Assignment: Restrict the output to the lines below starting at the one that contains "Go to Hosted Portal (486, 462)" and ending at the one that contains "[YouTube] (679, 833)", and restate them word for word, both ends included.

Given data:
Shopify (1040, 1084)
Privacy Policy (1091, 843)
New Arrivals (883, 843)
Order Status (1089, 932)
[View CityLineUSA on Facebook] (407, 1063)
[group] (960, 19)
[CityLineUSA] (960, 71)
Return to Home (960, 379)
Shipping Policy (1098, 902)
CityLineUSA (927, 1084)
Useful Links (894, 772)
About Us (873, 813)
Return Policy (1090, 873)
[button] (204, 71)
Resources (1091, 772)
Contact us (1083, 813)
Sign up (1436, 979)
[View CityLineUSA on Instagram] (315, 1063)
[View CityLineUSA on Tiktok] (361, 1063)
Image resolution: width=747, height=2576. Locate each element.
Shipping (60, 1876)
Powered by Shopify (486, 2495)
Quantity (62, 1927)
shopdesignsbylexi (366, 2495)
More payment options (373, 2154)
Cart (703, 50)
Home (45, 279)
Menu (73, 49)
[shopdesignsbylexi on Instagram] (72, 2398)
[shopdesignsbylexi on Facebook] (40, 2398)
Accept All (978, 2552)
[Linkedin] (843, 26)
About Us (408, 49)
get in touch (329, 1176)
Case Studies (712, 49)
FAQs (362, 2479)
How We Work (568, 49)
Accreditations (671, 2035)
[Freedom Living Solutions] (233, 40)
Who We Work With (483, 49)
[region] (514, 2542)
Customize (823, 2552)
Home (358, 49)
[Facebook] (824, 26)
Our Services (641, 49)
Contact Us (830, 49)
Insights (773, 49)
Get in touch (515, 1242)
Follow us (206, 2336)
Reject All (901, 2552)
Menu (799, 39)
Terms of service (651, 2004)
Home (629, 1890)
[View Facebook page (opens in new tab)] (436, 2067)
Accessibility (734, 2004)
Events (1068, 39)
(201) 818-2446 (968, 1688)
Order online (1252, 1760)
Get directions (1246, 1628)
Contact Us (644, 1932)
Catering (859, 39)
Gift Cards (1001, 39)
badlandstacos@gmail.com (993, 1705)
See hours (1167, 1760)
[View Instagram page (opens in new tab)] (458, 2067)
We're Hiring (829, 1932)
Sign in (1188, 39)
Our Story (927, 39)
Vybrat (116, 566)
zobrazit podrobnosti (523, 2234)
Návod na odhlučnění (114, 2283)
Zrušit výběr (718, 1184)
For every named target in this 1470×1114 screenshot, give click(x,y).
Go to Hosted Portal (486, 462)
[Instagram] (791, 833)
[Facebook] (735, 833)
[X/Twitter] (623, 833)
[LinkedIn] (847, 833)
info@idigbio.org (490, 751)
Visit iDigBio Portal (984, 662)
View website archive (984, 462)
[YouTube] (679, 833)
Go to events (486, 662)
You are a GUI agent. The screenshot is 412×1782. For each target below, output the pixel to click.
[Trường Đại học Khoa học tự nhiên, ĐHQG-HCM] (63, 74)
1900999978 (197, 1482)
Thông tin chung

Worked solution:
Go to Hosted Portal (486, 462)
[Instagram] (791, 833)
[Facebook] (735, 833)
[X/Twitter] (623, 833)
[LinkedIn] (847, 833)
info@idigbio.org (490, 751)
Visit iDigBio Portal (984, 662)
View website archive (984, 462)
[YouTube] (679, 833)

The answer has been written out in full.